前言
你会发现聪明人都喜欢”偷懒”, 因为这样的偷懒能帮我们节省大量的时间, 提高效率. 还有一种偷懒是 “站在巨人的肩膀上”. 不仅能看得更远, 还能看到更多. 这也用来表达我们要善于学习先辈的经验, 一个人的成功往往还取决于先辈们累积的知识. 这句话, 放在机器学习中, 这就是今天要说的迁移学习了, transfer learning.
什么是迁移学习?
迁移学习通俗来讲,就是运用已有的知识来学习新的知识,核心是找到已有知识和新知识之间的相似性,用成语来说就是举一反三。由于直接对目标域从头开始学习成本太高,我们故而转向运用已有的相关知识来辅助尽快地学习新知识。比如,已经会下中国象棋,就可以类比着来学习国际象棋;已经会编写Java程序,就可以类比着来学习C#;已经学会英语,就可以类比着来学习法语;等等。世间万事万物皆有共性,如何合理地找寻它们之间的相似性,进而利用这个桥梁来帮助学习新知识,是迁移学习的核心问题。
为什么需要迁移学习?
现在的机器人视觉已经非常先进了, 有些甚至超过了人类. 99.99%的识别准确率都不在话下. 这样的成功, 依赖于强大的机器学习技术, 其中, 神经网络成为了领军人物. 而 CNN 等, 像人一样拥有千千万万个神经联结的结构, 为这种成功贡献了巨大力量. 但是为了更厉害的 CNN, 我们的神经网络设计, 也从简单的几层网络, 变得越来越多, 越来越多, 越来越多… 为什么会越来越多?

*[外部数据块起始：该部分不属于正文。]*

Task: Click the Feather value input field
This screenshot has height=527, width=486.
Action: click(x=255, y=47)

因为计算机硬件, 比如 GPU 变得越来越强大, 能够更快速地处理庞大的信息. 在同样的时间内, 机器能学到更多东西. 可是, 不是所有人都拥有这么庞大的计算能力. 而且有时候面对类似的任务时, 我们希望能够借鉴已有的资源.
如何做迁移学习?
这就好比, Google 和百度的关系, facebook 和人人的关系, KFC 和 麦当劳的关系, 同一类型的事业, 不用自己完全从头做, 借鉴对方的经验, 往往能节省很多时间. 有这样的思路, 我们也能偷偷懒, 不用花时间重新训练一个无比庞大的神经网络, 借鉴借鉴一个已经训练好的神经网络就行.
比如这样的一个神经网络, 我花了两天训练完之后, 它已经能正确区分图片中具体描述的是男人, 女人还是眼镜. 说明这个神经网络已经具备对图片信息一定的理解能力. 这些理解能力就以参数的形式存放在每一个神经节点中. 不巧, 领导下达了一个紧急任务,
要求今天之内训练出来一个预测图片里实物价值的模型. 我想这可完蛋了, 上一个图片模型都要花两天, 如果要再搭个模型重新训练, 今天肯定出不来呀.

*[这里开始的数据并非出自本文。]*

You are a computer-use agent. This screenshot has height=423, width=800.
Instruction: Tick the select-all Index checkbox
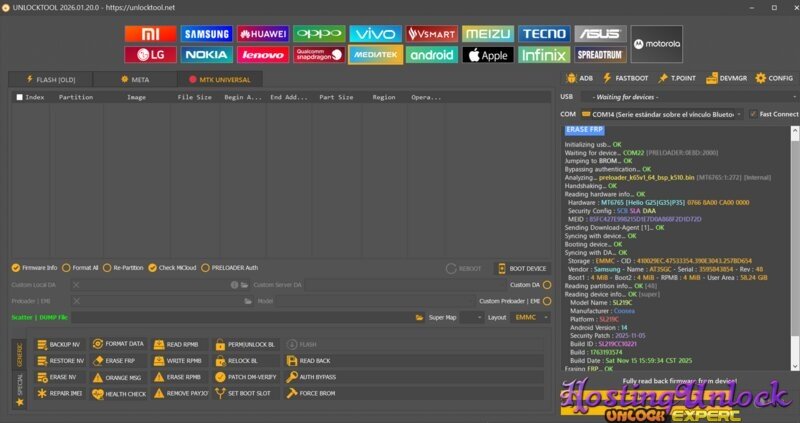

这时, 迁移学习来拯救我了. 因为这个训练好的模型中已经有了一些对图片的理解能力, 而模型最后输出层的作用是分类之前的图片, 对于现在计算价值的任务是用不到的, #所以我将最后一层替换掉, 变为服务于现在这个任务的输出层. #接着只训练新加的输出层, 让理解力保持始终不变. 前面的神经层庞大的参数不用再训练, 节省了我很多时间, 我也在一天时间内, 将这个任务顺利完成.

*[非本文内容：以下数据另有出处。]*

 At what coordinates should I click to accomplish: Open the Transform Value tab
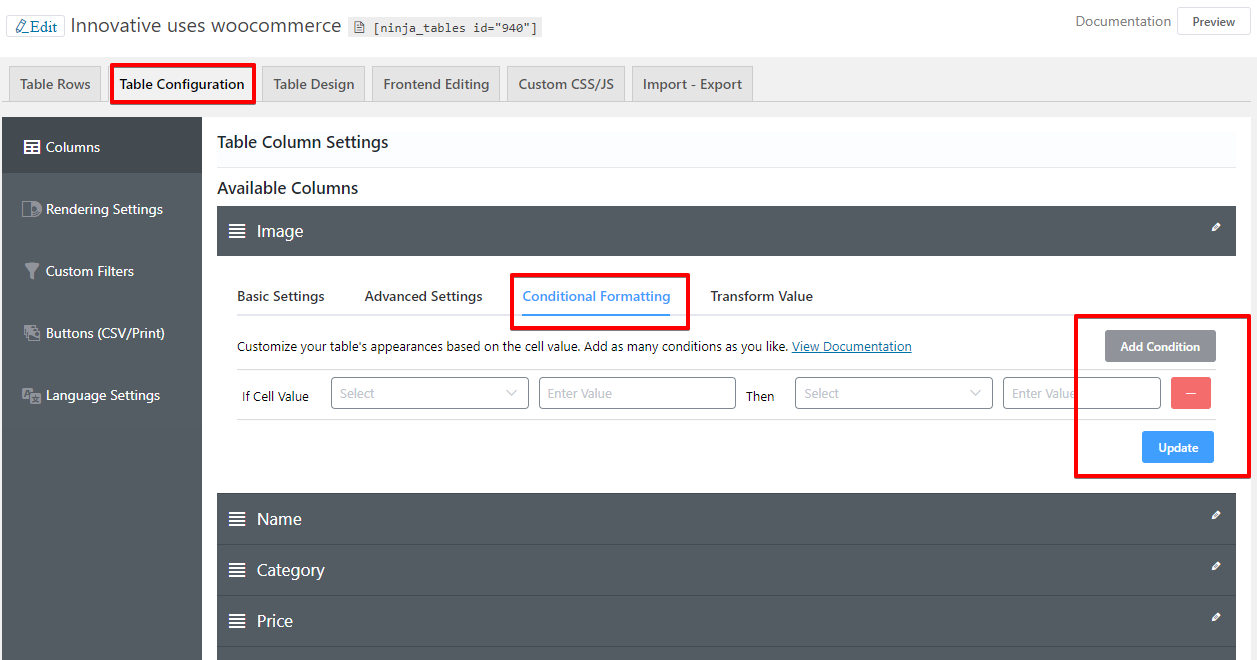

但并不是所有时候我们都需要迁移学习. 比如神经网络很简单, 相比起计算机视觉中庞大的 CNN 或者语音识别的 RNN, 训练小的神经网络并不需要特别多的时间, 我们完全可以直接重头开始训练. 从头开始训练也是有好处的.
如果固定住之前的理解力, 或者使用更小的学习率来更新借鉴来的模型, 就变得有点像认识一个人时的第一印象, 如果迁移前的数据和迁移后的数据差距很大, 或者说我对于这个人的第一印象和后续印象差距很大, 我还不如不要管我的第一印象, 同理, 这时, 迁移来的模型并不会起多大作用, 还可能干扰我后续的决策.
迁移学习的限制
比如说,我们不能随意移除预训练网络中的卷积层。但由于参数共享的关系,我们可以很轻松地在不同空间尺寸的图像上运行一个预训练网络。这在卷积层和池化层和情况下是显而易见的,因为它们的前向函数(forward function)独立于输入内容的空间尺寸。在全连接层(FC)的情形中,这仍然成立,因为全连接层可被转化成一个卷积层。所以当我们导入一个预训练的模型时,网络结构需要与预训练的网络结构相同,然后再针对特定的场景和任务进行训练。
常见的迁移学习方式:
- 载权重后训练所有参数
- 载入权重后只训练最后几层参数
- 载入权重后在原网络基础上再添加一层全链接层,仅训练最后一个全链接层
衍生
了解了一般的迁移学习玩法后, 我们看看前辈们还有哪些新玩法. 多任务学习, 或者强化学习中的 learning to learn, 迁移机器人对运作形式的理解, 解决不同的任务. 炒个蔬菜, 红烧肉, 番茄蛋花汤虽然菜色不同, 但是做菜的原则是类似的.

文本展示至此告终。